AIM OF THE EXERCISE. From the entries below, pull out each line where "Results" appears.

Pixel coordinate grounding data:
++++

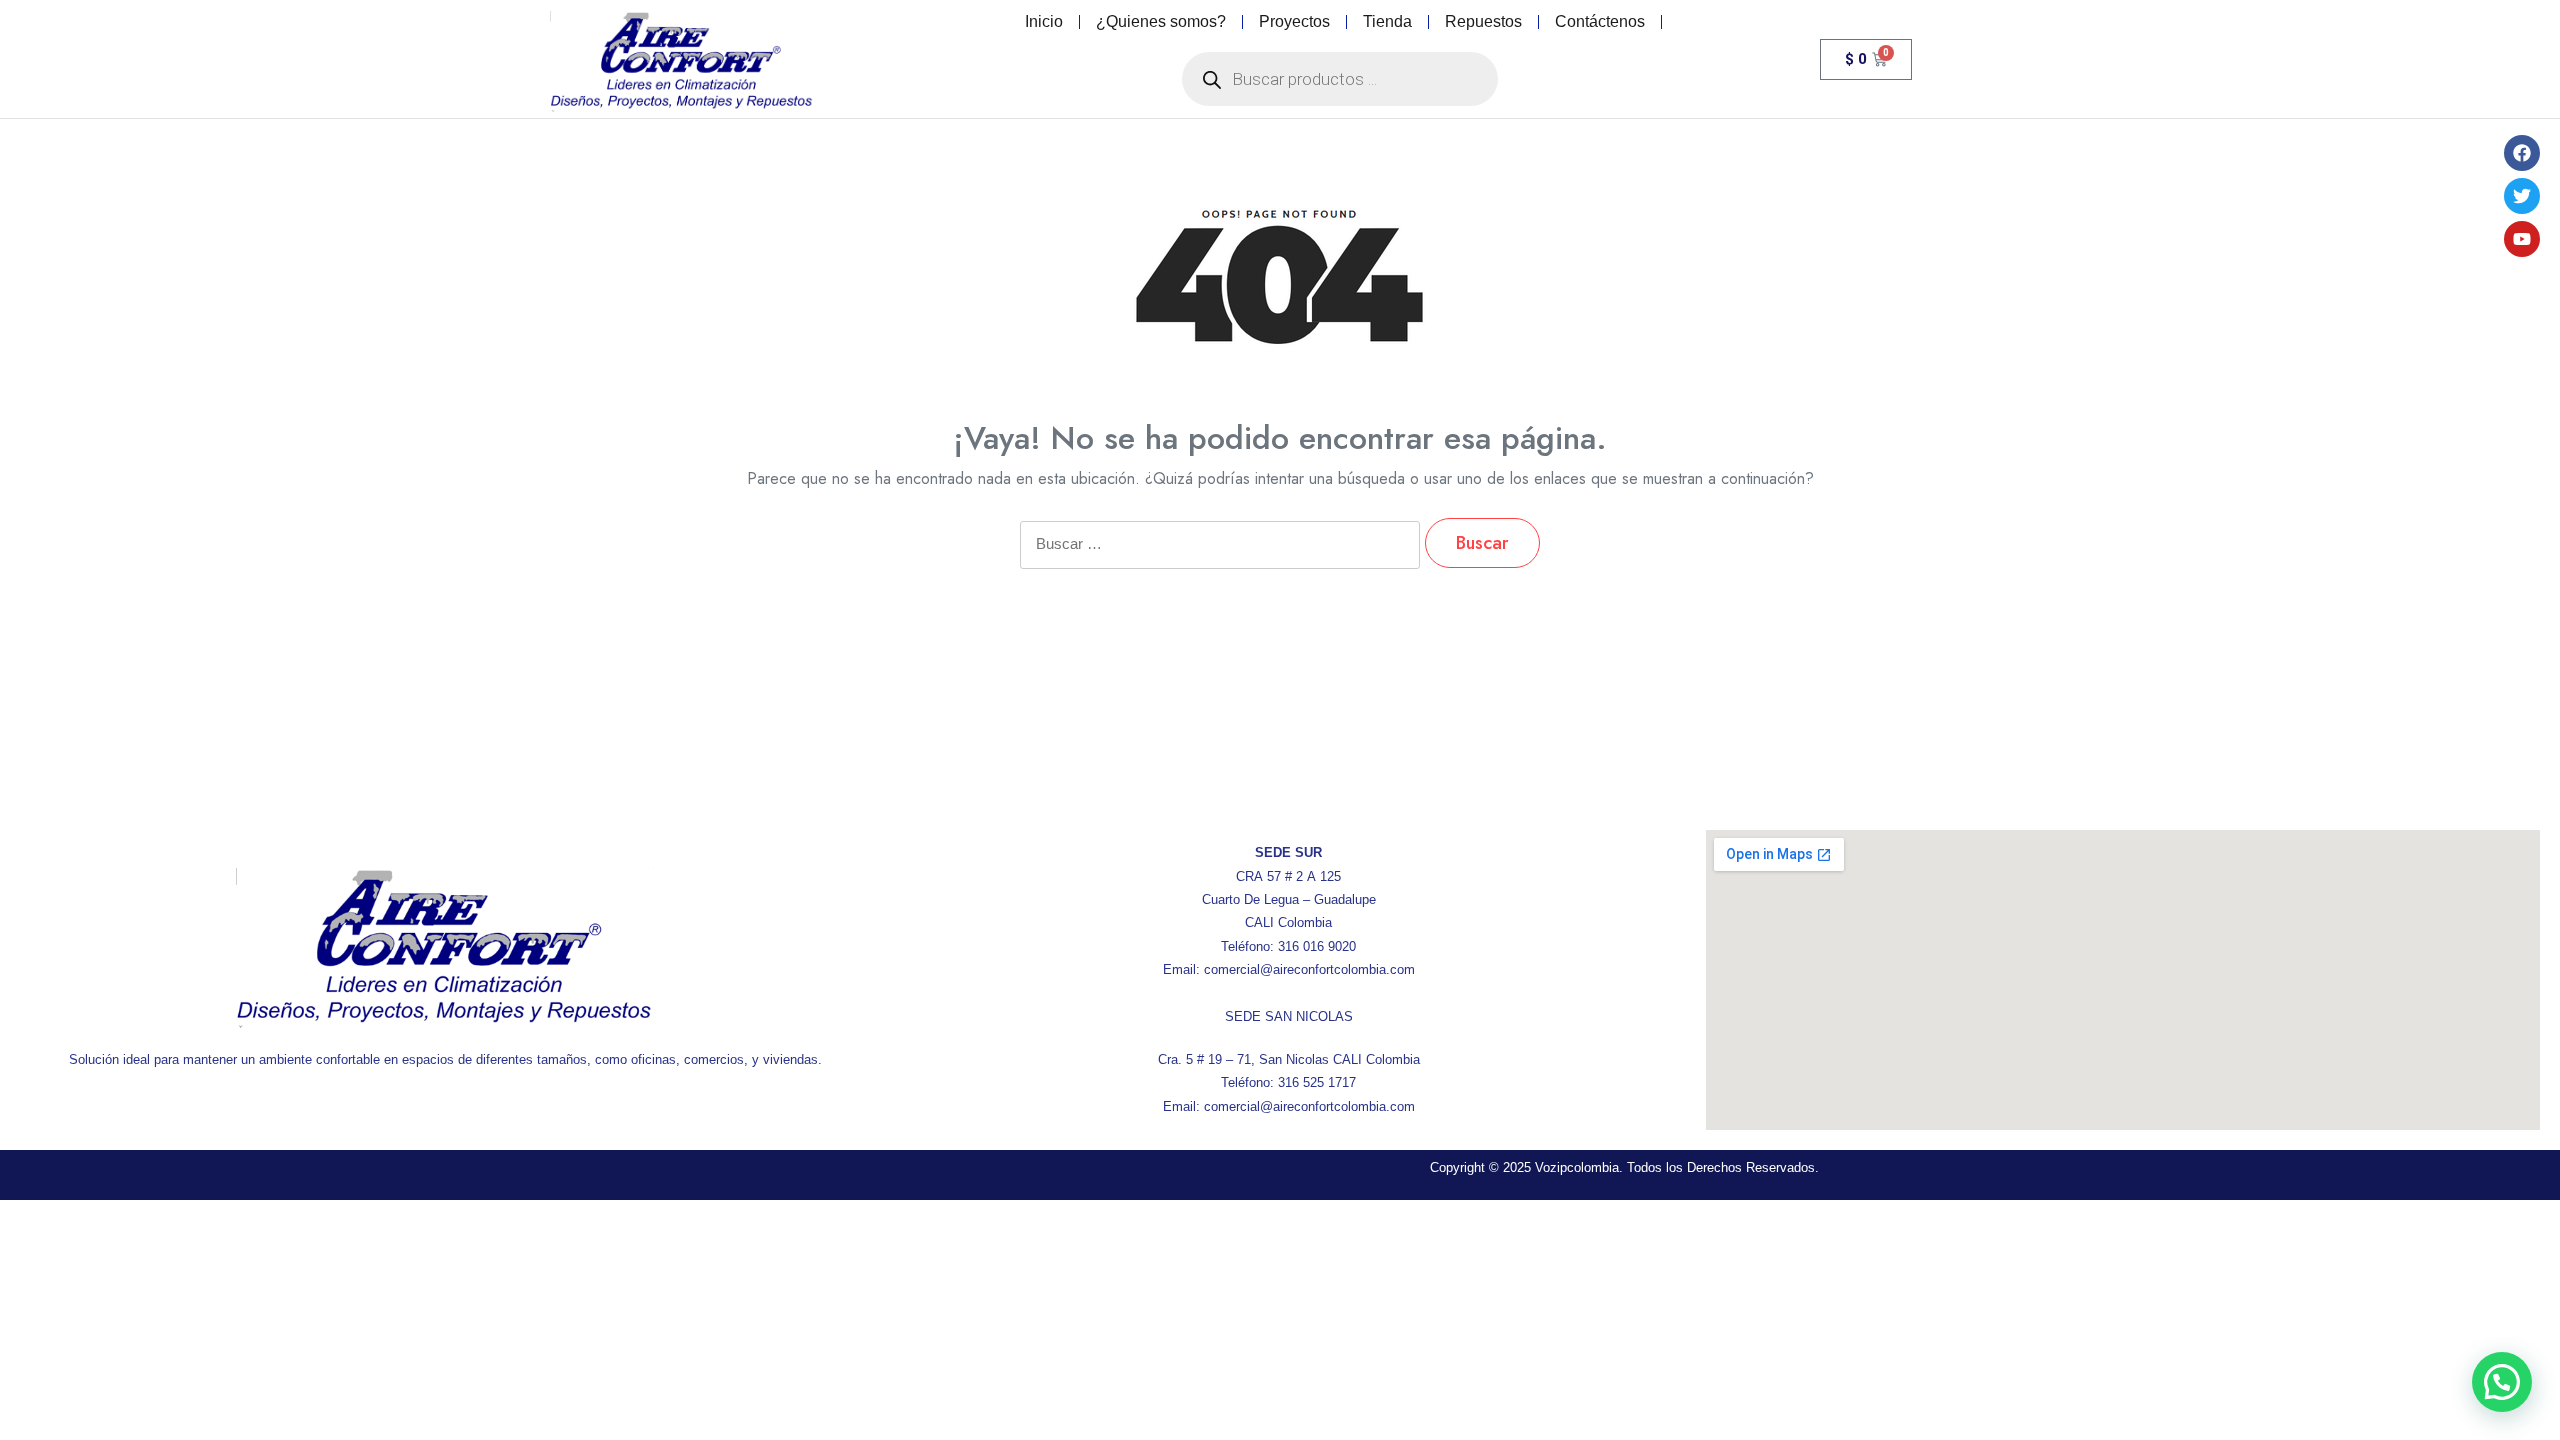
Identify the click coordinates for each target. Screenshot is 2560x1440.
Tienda (1387, 21)
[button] (2502, 1382)
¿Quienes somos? (1161, 21)
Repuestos (1483, 21)
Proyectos (1294, 21)
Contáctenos (1600, 21)
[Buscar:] (1220, 557)
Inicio (1044, 21)
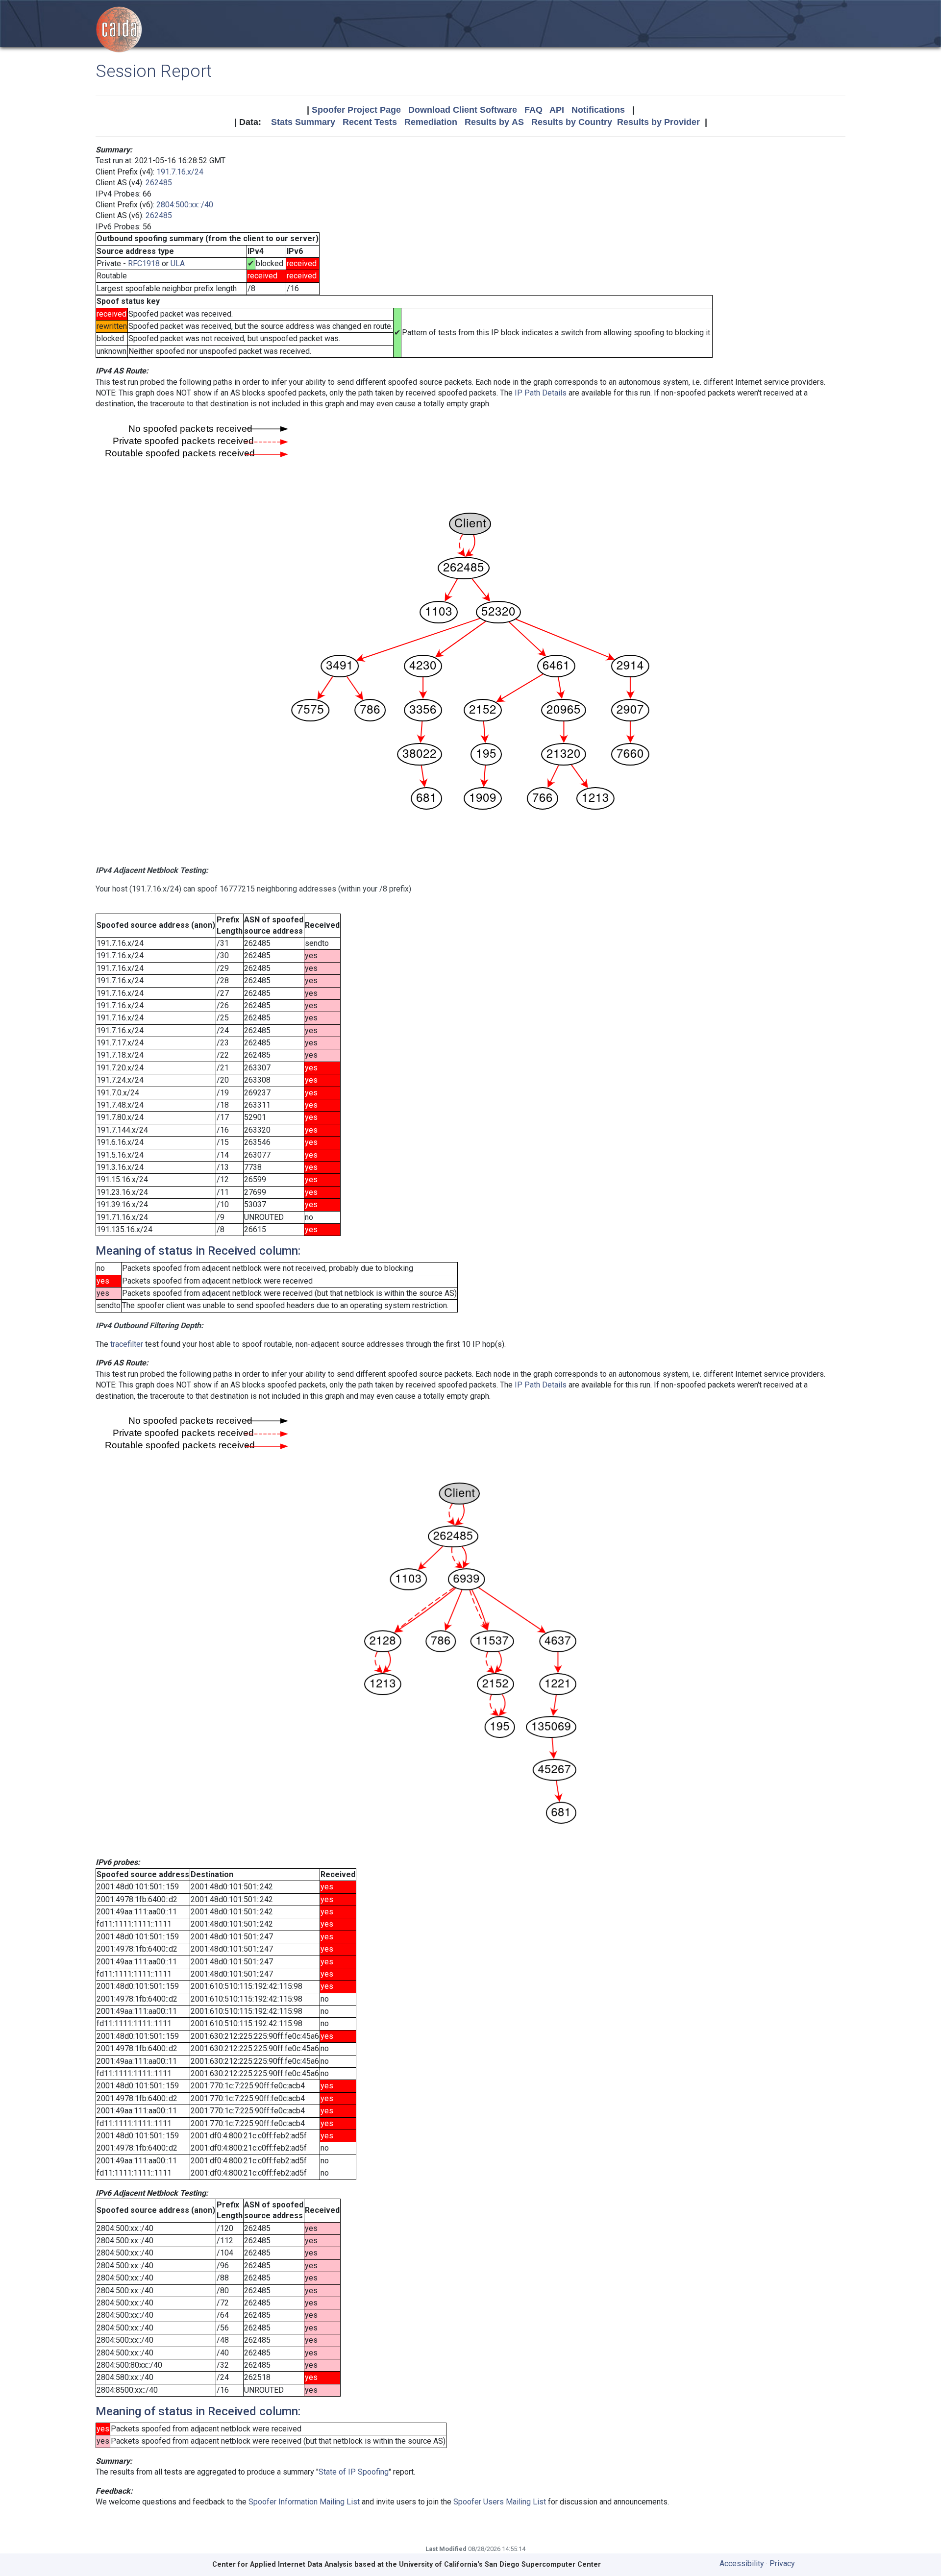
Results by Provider (658, 122)
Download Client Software (462, 110)
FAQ (533, 110)
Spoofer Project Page (356, 110)
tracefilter (126, 1344)
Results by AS (494, 122)
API (556, 110)
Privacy (782, 2563)
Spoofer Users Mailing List (499, 2501)
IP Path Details (541, 392)
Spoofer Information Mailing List (304, 2501)
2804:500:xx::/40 (184, 204)
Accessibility (741, 2563)
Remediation (430, 122)
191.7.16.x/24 (179, 171)
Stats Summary (303, 122)
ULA (178, 263)
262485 (159, 182)
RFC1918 (144, 263)
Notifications (598, 110)
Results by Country (571, 122)
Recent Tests (370, 122)
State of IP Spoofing (354, 2472)
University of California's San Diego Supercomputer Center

++++

REPLY.
Results by Provider (658, 122)
Results by AS (494, 122)
Results by Country (571, 122)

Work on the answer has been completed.